By SCDigest Editorial Staff

 
 

 

This week, a chart that is admittedly only loosely directly connected to the supply chain, but we think worth including as our graphic of the week nonetheless.

 

In late Febuary, Bloomberg BusinessWeek had an article that included this graphic, on the percent of US aftertax consumer income that was spent on food from 1984 to 2011, based on US Bureau of Labor Statistics data.

 

Very surprising to us, given the perception of "food inflation," that percentage continues to decline in general, though there has been a small rise in the last few years after the sort of end to the Great Recession.

 

As BusinessWeek notes, "In 1984, the average U.S. household spent 16.8 percent of its annual post-tax income on food. By 2011, Americans spent only 11.2 percent.

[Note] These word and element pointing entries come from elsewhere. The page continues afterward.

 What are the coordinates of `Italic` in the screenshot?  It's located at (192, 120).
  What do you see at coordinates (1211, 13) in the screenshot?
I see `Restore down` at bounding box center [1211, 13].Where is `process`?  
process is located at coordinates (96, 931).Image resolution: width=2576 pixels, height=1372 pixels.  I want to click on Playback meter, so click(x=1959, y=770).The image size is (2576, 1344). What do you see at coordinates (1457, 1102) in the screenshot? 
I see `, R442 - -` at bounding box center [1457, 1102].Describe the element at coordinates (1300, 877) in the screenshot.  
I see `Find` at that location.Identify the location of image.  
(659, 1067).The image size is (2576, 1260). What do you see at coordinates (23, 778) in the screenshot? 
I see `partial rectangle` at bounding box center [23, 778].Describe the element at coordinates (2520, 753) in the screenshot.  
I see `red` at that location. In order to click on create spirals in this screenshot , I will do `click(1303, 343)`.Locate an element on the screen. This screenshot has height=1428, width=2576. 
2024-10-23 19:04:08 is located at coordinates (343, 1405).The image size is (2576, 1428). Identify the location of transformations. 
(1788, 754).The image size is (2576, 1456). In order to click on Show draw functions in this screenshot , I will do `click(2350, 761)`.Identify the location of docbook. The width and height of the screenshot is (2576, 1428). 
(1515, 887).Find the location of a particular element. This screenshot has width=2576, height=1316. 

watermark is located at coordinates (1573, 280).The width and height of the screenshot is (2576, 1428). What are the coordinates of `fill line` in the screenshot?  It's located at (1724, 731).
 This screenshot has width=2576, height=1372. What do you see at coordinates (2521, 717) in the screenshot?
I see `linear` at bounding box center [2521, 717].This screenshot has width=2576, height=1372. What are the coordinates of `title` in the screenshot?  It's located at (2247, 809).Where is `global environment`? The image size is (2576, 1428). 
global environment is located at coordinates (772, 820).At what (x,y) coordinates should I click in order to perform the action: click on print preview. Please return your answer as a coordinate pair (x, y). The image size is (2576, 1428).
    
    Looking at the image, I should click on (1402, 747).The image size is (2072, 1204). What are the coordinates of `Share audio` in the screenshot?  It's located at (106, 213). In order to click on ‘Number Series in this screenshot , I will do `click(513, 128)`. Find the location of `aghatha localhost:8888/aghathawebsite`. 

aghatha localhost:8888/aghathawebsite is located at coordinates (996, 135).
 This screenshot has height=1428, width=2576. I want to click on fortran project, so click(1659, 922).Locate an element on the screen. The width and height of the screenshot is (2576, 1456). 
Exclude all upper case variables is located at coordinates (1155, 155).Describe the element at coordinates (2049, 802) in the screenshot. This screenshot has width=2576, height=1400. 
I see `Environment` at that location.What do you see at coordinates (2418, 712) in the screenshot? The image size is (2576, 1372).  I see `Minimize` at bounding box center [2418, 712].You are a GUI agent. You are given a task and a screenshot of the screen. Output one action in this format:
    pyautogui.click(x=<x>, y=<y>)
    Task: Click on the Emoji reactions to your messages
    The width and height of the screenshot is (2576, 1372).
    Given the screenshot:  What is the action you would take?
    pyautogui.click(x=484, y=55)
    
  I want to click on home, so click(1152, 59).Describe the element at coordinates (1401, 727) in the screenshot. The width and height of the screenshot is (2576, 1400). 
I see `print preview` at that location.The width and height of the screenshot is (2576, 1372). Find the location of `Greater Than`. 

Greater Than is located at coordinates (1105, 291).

The U.S. devotes less of its income to food than any other country - half as much as households in France and one-fourth of those in India."

 

As an aside, Some observers have suggested that massive food inflation was the root cause of the recent "Arab Spring" uprisings.

 

 

US Consumer Food Costs as Percent of After Tax Income 1984-2011



 

Source: Bloomberg BusinessWeek

 

We have to think that US food supply chain efficiency is a huge contributing factor in this long term decline in the expense ratio.

 

SCDigest editor Dan Gilmore is somewhat dubious of the decline in restaurant meal costs as percent of income, given the trends in his household, but the data is the data.